Common anaerobic pathogens include Actinomyces sp., Clostridium perfringens, Fusobacterium necrophorum and Bacteroides fragilis. Oftentimes, ordering an anaerobic culture can be overlooked. Situations where an anaerobic culture may be indicated are discussed below:

  • Abdominal abscesses: numerous anaerobic organisms are considered normal enteric flora. If your animal has an abdominal abscess, it is possible that an anaerobe gained access to an area it shouldn’t be.
  • Oral abscesses: again, anaerobes make up a significant portion of animal’s normal flora. Following any type of oral trauma or dental decay, these normal anaerobe organisms can invade a new area and begin to cause problems.
  • Sterile body fluid-Generally, infections are monomicrobial. However, due to the invasive nature of collection, it may be beneficial to order the anaerobic culture right away so as to not have to collect a second sample.
  • If you are highly suspicious of a bacterial infection but the routine aerobic culture results are ‘No Growth.’
  • Does your sample contain gritty, sand-like particles? It could be a sign of Actinomycosis.
  • High amounts of gas production or foul odors.
  • Hemorrhagic (dark red, bloody in appearance) intestines may be a sign of Clostridium perfringens overgrowth.

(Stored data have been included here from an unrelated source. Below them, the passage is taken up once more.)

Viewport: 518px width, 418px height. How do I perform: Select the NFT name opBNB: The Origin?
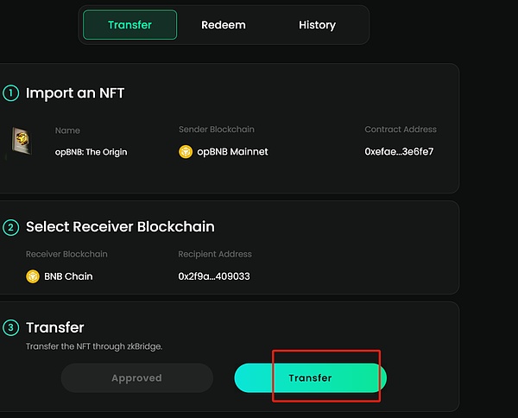click(x=91, y=152)
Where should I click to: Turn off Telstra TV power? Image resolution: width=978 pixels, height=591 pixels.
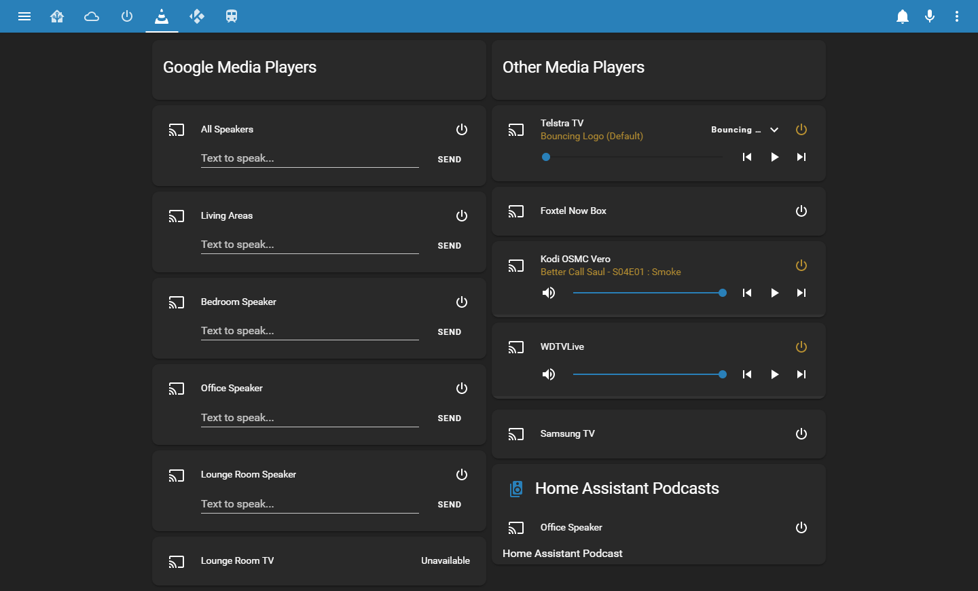pos(801,130)
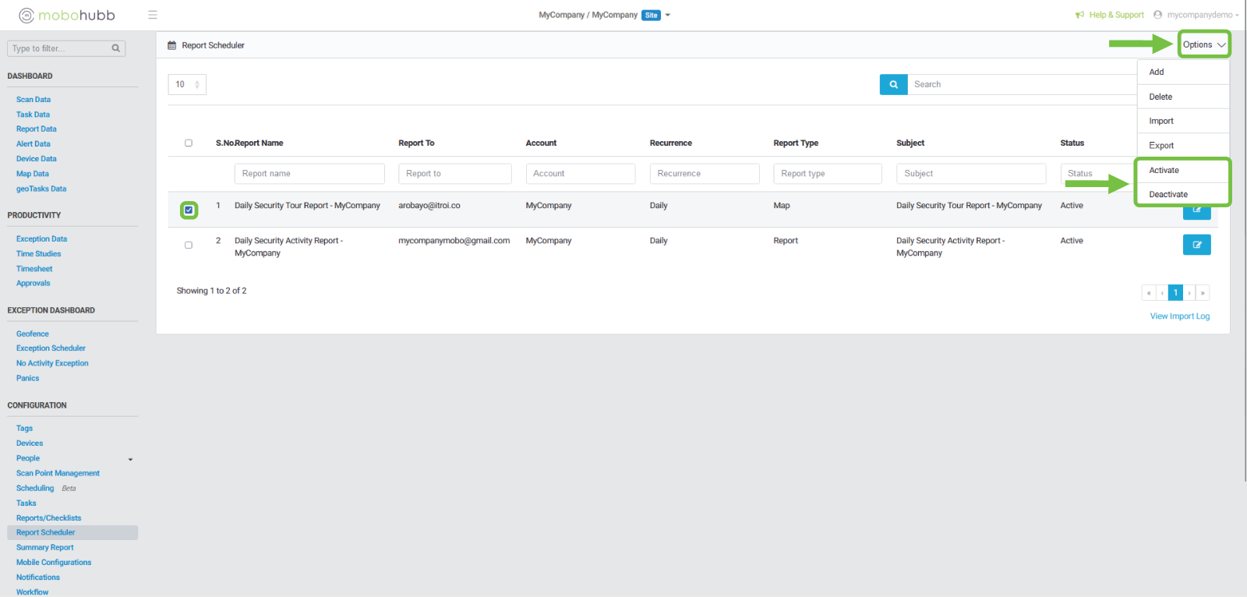Toggle the select-all checkbox in the table header
Screen dimensions: 1247x597
point(189,143)
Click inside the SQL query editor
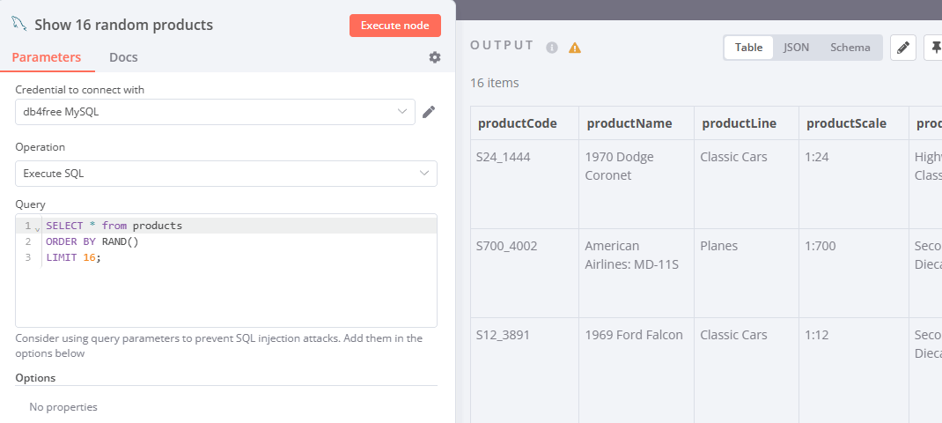942x423 pixels. point(238,291)
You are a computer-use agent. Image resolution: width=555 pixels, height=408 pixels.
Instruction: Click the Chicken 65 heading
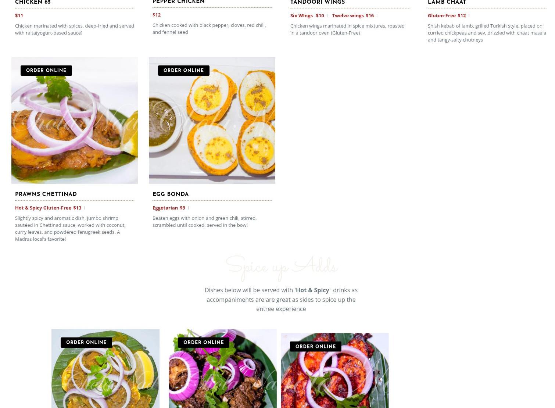coord(33,2)
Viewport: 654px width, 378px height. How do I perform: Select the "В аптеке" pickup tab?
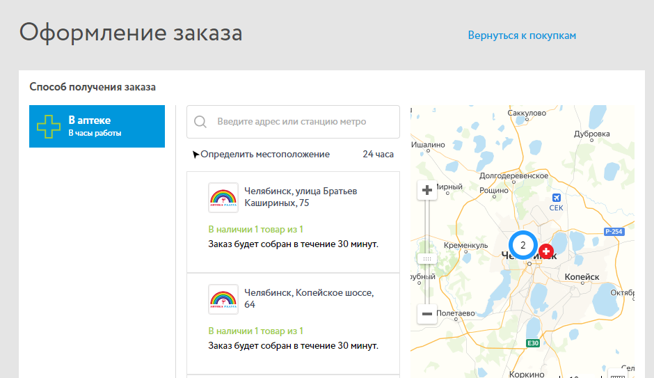pos(97,126)
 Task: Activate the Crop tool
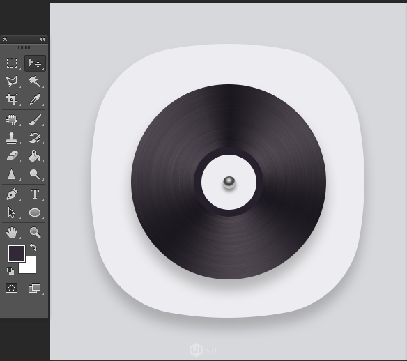pos(12,99)
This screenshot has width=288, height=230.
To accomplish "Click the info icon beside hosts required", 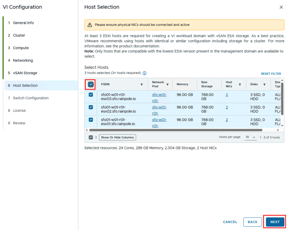I will click(145, 73).
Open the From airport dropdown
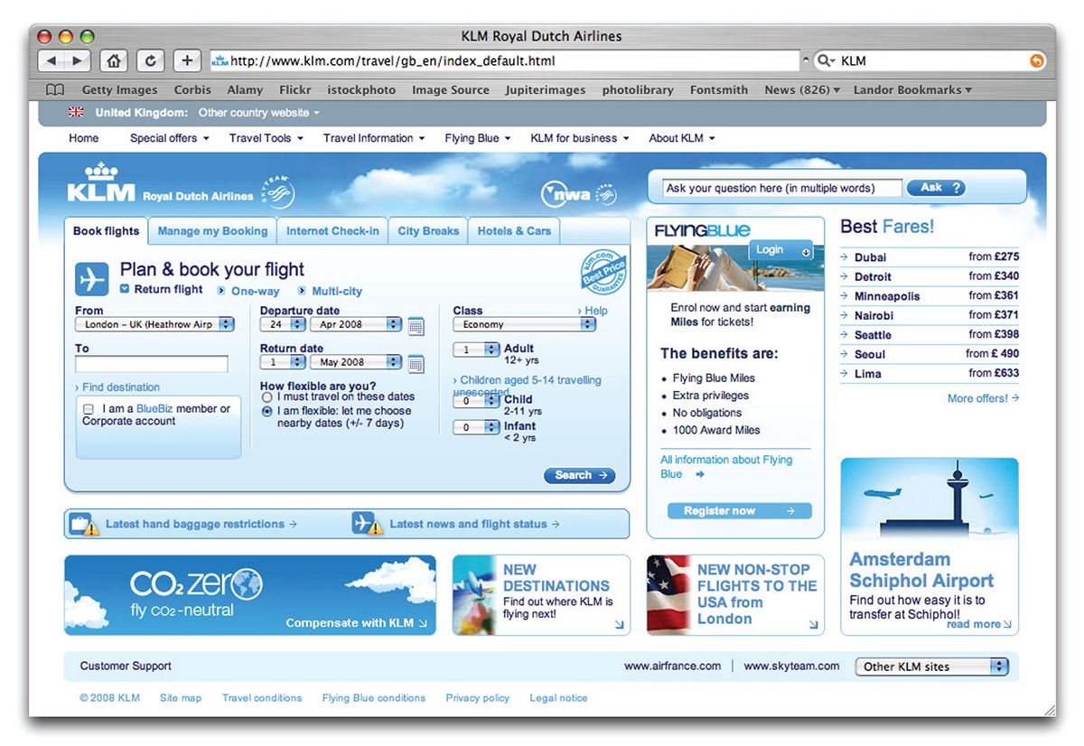 tap(154, 324)
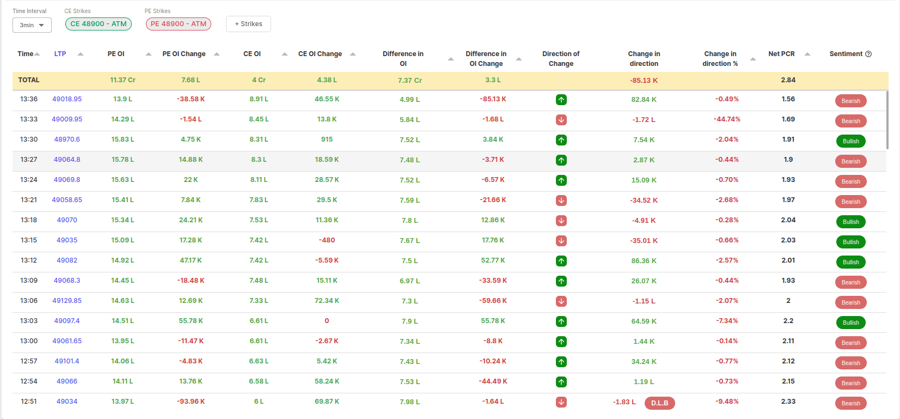
Task: Click the Direction of Change column header
Action: pyautogui.click(x=561, y=59)
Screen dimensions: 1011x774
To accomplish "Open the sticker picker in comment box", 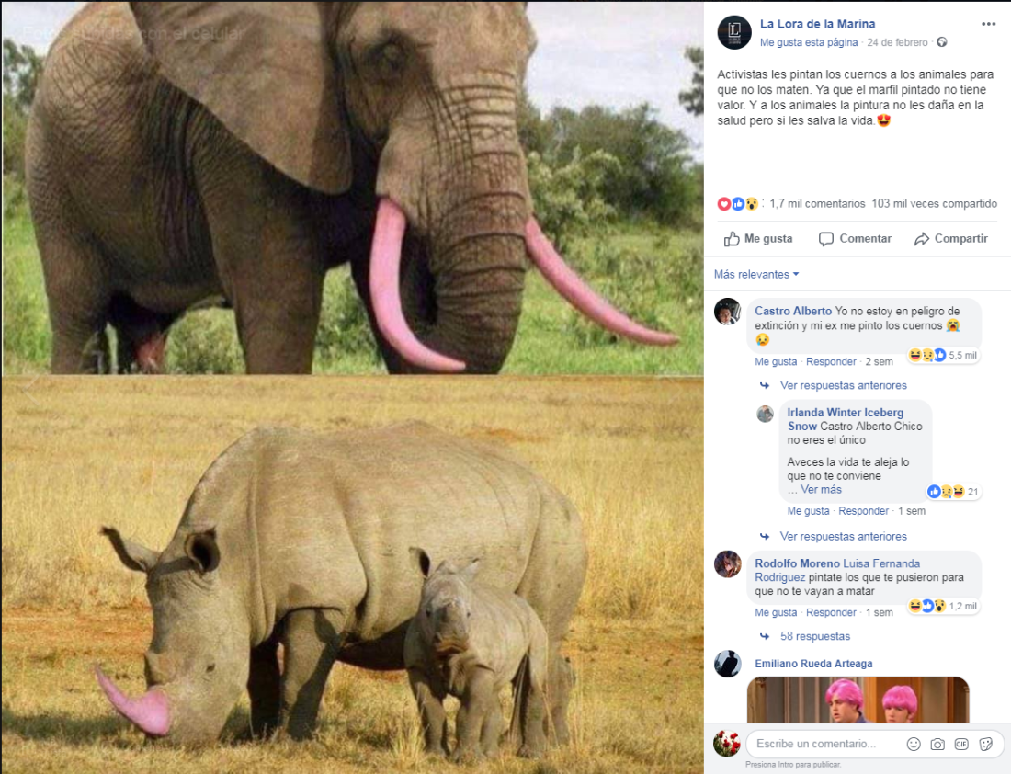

If an anaerobic culture is warranted, please send your sample in an anaerobic transport vial or Amies gel tube and transport to the lab as quickly as possible. Anaerobic organisms are sensitive to oxygen and will rapidly deteriorate without the appropriate conditions.

For more information on all things microbiology at the NDSU-VDL, please visit our Microbiology page!

Image credits:

Featured Image: Public Health Image Library #21914; 3D image of C. perfringens.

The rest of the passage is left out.